Last week a friend had asked about some of the green teas we offered in our latest Tea Tip. The question was about how matcha tea is made and how it's different from the other leaf teas. Here I relate some details from one of my previous trips to Japan.
It
was springtime and I was there to see the tea harvest in Uji. The trip
had started before dawn as my bags were checked onto Druk Air, in the
Paro valley of Bhutan. The Airbus flew from the rugged Himalayas through
the haze over Burma and Thailand. The flight from Bangkok via Hong Kong
took most of the day and a shared taxi to the guesthouse brought me
some much-needed stillness - the movement of arduous travel had ceased.
Priorities changed from boarding passes to finding a larger size of
slippers and understanding how late the bath stayed open. Luckily a
friend was waiting with a good bottle of sake and some advice about the
slippers.
Uji is located just to the south in the outskirts of Kyoto, where much of the quality tea from Japan is grown. Tea is grown in many areas of Japan including the well known regions of Uji, Shizuoka and Kyushu. Uji is the center of matcha and gyokuro production although they make many grades of sencha
as well. The town lies on a river and the tea grows in the low hills
near the town. The farmers will either have a small factory by their
fields or use the larger factories that can accommodate a group of
farmers.

Punctually
at 2pm we arrived at the headquarters of Koyama-en, an old, respected
matcha company. We were met at their small shop by Mr. Toshimi Koyama,
one of the two brothers who own and run the company today. He invited
us into a tearoom and prepared some sencha.

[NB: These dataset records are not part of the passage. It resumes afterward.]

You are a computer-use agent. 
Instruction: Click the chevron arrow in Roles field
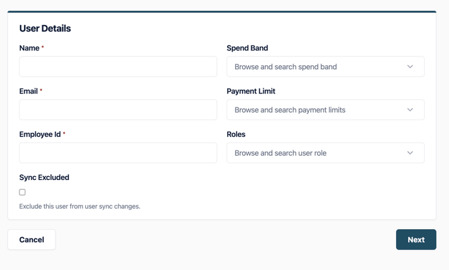pyautogui.click(x=410, y=152)
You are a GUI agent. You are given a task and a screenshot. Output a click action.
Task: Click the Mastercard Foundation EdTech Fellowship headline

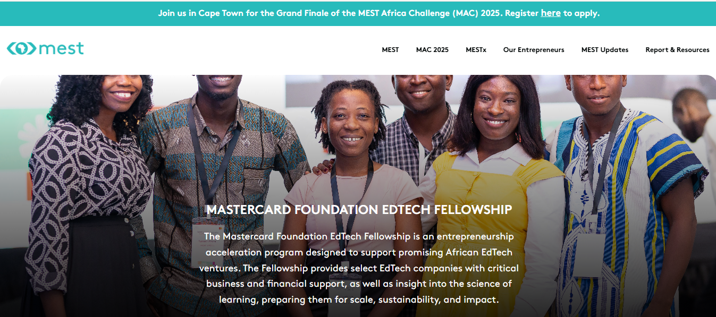[359, 210]
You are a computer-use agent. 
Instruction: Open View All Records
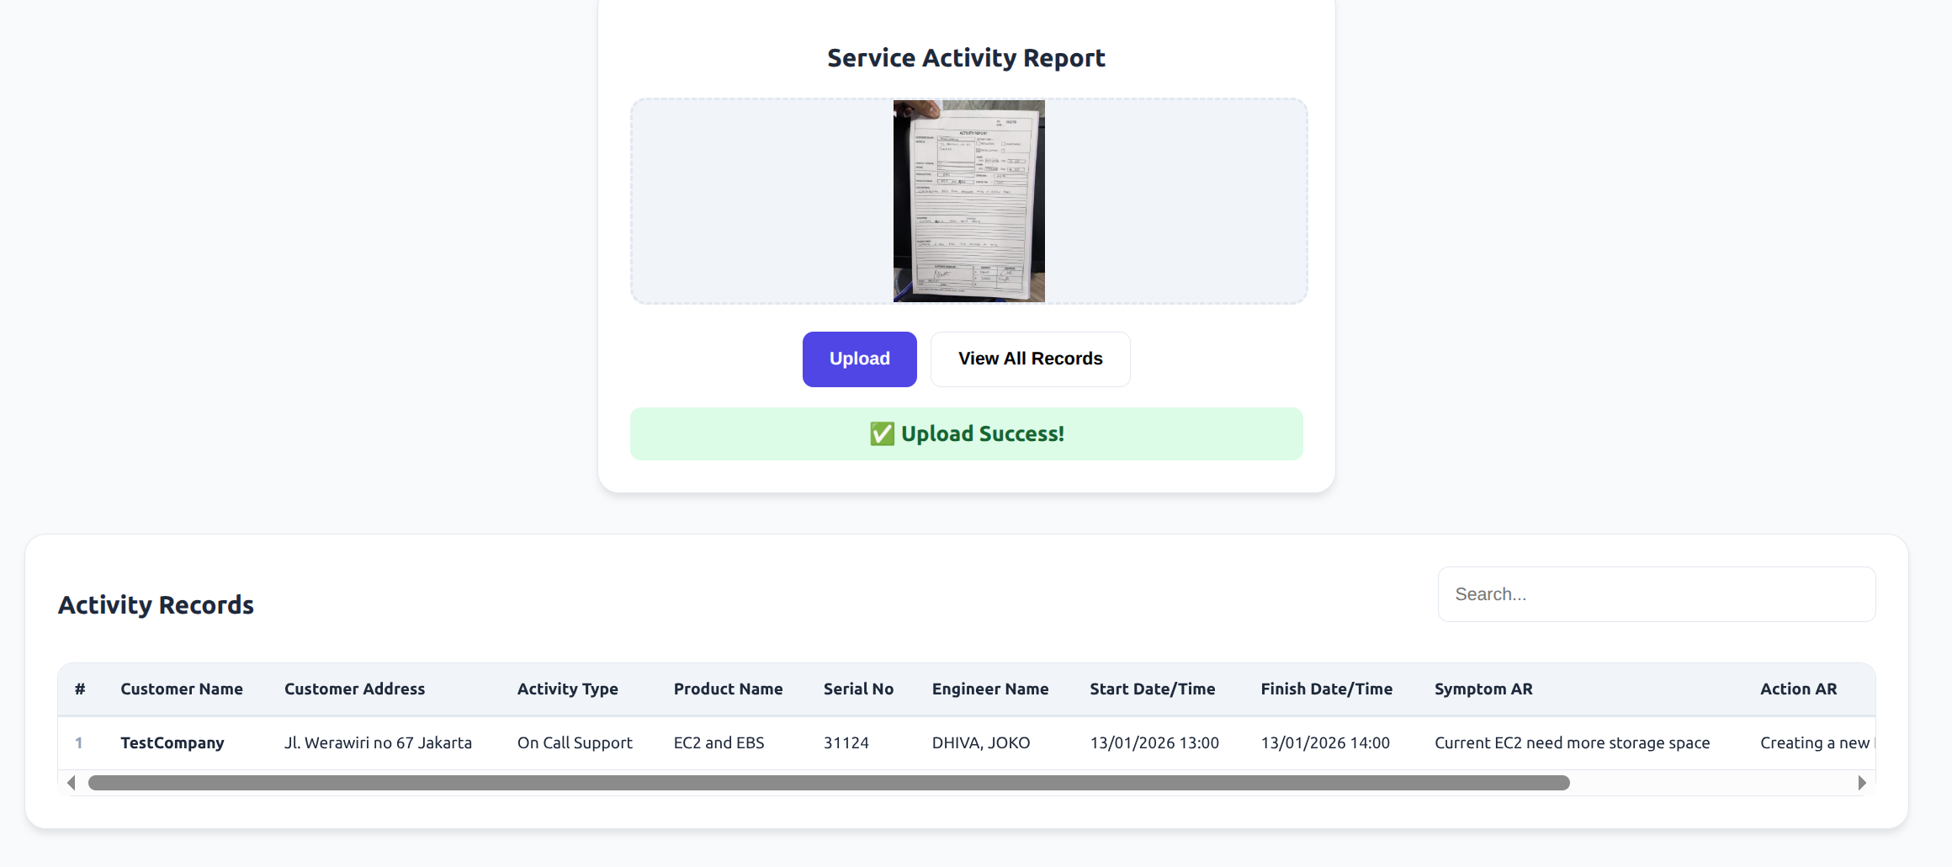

We sat on tatami mats around an electrically heated tetsubin (cast iron
pot for heating water) from which he ladled water into the teapot.
He showed us all the steps for producing matcha
as we walked though the building. First we saw the raw tea leaf, called
tencha, which is ground between two granite wheels to make the fine
emerald powder known as matcha. Matcha
is a blend made up of different lots of tea for specific flavor
characteristics. The blends are meticulously produced to ensure
consistency for each type. They usually have poetic names which refer to
a season or scene in nature. The tencha is kept in cold storage until
an order for matcha needs to be produced, as the qualities of the tea
are best stored in leaf form. We saw a room where hundreds of wheels
turned in unison, slowly grinding the tea leaves into fine powder, fed
from a funnel above.
The
man responsible for maintaining the granite grindstones was wiry and
energetic, he'd worked there his entire life and learned the skill from
his father. He explained that the angle and depth of the grooves in the
stone had to be constantly fine tuned for efficient grinding. Now they
buy the granite from Eastern Europe because the crystalline structure
works the best.
The matcha is then sealed into airtight tins before being packed into cases and shipped out. Most of the fine grades of matcha
are consumed in Japan, and the supply is limited. The lower grades are
more plentiful and the ingredient grade ubiquitous for export. Koyama-en's matcha
is one of the most respected in Japan, particularly by the Tea Ceremony
schools; the Urasenke's grandmaster personally has endorsed their matcha.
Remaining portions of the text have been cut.